WB.Document.parentWindow (and
WB.Document.Script, actually) refer to the
window object, which is where all global variables live. You can store a function reference (
Func("FuncName")) or any other object in the window object and it will be accessible to the page's scripts. You can also call functions defined in the script via the window object, and pass function references or other objects.
If the Notification "class" already exists in the page you're loading, you probably don't need to add any JavaScript; you can just pass it a reference to your function. Otherwise, there are a few methods to add/execute script:
- window.eval(js) will evaluate js and give you a result, but it seems to fail fairly often if the page is in an older document mode (WB.Document.documentMode). The WebBrowser control operates in IE7 or IE5 mode by default, depending on the !DOCTYPE. You can override it with the FEATURE_BROWSER_EMULATION registry key or putting <meta http-equiv="X-UA-Compatible" content="IE=edge"> in the document.
- window.execScript(js) generally works but has no return value.

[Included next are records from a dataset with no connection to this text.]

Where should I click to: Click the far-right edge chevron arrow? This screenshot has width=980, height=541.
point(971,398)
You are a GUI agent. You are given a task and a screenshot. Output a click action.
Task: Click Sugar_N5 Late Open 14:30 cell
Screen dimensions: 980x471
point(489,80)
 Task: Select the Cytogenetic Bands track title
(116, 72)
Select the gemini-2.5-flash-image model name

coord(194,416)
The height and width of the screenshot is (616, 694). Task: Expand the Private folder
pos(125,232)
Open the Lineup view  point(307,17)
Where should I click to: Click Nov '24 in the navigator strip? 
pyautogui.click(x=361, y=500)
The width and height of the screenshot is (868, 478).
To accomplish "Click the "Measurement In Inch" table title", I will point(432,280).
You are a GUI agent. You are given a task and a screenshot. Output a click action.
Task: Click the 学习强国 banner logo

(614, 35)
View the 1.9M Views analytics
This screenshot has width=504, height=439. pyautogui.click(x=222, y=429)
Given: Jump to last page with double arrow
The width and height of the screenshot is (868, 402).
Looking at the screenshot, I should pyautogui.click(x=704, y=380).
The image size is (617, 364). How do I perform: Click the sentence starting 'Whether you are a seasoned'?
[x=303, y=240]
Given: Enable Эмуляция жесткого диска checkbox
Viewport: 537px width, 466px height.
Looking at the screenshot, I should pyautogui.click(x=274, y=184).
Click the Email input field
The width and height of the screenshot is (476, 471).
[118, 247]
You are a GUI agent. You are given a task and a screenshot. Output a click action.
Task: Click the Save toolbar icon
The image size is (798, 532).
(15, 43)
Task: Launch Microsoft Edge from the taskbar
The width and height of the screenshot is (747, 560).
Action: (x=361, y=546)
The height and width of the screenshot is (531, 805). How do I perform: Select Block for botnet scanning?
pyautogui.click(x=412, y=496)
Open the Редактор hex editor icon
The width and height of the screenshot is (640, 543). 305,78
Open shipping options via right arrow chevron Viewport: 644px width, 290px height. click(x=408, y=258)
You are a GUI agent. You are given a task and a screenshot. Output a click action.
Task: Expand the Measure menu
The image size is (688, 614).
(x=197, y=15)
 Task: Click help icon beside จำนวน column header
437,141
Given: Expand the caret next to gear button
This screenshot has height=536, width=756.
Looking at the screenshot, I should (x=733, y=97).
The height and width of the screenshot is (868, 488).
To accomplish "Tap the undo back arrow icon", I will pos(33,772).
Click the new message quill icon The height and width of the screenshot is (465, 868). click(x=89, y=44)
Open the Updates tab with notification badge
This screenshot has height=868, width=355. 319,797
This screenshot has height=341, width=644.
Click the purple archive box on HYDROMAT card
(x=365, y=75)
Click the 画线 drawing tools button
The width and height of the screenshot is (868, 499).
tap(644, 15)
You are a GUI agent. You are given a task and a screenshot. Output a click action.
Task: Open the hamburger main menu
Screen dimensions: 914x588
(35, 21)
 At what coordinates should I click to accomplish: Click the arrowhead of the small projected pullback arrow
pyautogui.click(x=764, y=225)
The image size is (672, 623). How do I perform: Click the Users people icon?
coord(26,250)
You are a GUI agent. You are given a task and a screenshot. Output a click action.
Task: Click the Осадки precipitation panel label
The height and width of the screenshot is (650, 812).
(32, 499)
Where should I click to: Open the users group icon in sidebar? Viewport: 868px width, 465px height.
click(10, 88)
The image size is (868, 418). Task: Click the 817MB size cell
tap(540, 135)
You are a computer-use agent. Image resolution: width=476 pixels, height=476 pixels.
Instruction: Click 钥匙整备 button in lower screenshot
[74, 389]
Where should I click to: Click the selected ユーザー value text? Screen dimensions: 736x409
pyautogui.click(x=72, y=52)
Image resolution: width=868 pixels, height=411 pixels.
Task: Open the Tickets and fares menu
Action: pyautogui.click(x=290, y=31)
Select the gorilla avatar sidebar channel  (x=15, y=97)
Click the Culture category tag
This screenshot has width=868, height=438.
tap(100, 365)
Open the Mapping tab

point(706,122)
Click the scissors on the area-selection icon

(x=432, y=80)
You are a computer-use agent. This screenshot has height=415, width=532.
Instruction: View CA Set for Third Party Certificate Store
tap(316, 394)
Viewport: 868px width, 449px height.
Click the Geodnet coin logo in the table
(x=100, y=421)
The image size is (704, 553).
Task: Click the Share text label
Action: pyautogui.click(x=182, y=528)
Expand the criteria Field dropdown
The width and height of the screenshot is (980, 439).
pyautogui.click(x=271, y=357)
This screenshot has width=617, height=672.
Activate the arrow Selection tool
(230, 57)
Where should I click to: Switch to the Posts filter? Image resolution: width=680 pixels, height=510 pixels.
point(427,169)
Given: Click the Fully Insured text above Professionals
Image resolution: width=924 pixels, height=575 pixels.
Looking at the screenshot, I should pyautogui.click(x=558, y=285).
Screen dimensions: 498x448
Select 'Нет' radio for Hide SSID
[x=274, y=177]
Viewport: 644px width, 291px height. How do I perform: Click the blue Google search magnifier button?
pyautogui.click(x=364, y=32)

- Creating a script element dynamically, as you might in JavaScript.
The way that you define
Notification and the way that you use it do not match up (the JavaScript you've posted will never work). I suppose that either it would have to be defined like
Notification.Notification = function(...) { ... } or called like
(new Notification).Notification(...).
Code: Select all
Gui, 1: Add, ActiveX, x0 y0 w300 h500 vWB, Shell.Explorer
Gui, Show, w800 h500, test
scriptToInject =
(
function Notification() {
this.Notification = function(title, options) {
WB_NotificationCallback(title,options);
}
}
(new Notification).Notification("Test notification.")
)
WB.Silent := True
WB.Navigate("http://example.com")
while WB.ReadyState != 4
Sleep 100
WB.Document.parentWindow.WB_NotificationCallback := Func("WB_NotificationCallback")
WB.Document.parentWindow.execScript(scriptToInject)
WB_NotificationCallback(text) {
TrayTip, New Notification, % text
}
GuiClose() {
ExitApp
}
If execScript and eval don't work, an alternative is
LoadJS(WB.Document, scriptToInject):
Code: Select all
LoadJS(document, js) {
script := document.createElement("script")
script.type := "text/javascript"
script.text := js
document.getElementsByTagName("head").item(0).appendChild(script)
}
The script might be executed asynchronously, so if you need to know when it's complete, you can either have
js call a global function which you pre-define, or store a function reference in
script.onload.
You can load external JS files by using
src instead of
text.
jethrow wrote:this focuses more on having your AHK script respond to webpage events
If the idea is for the AutoHotkey script to hook into a custom JavaScript-based API (Notification.Notification), then the ComObjConnect() method you've demonstrated is very unlikely to work.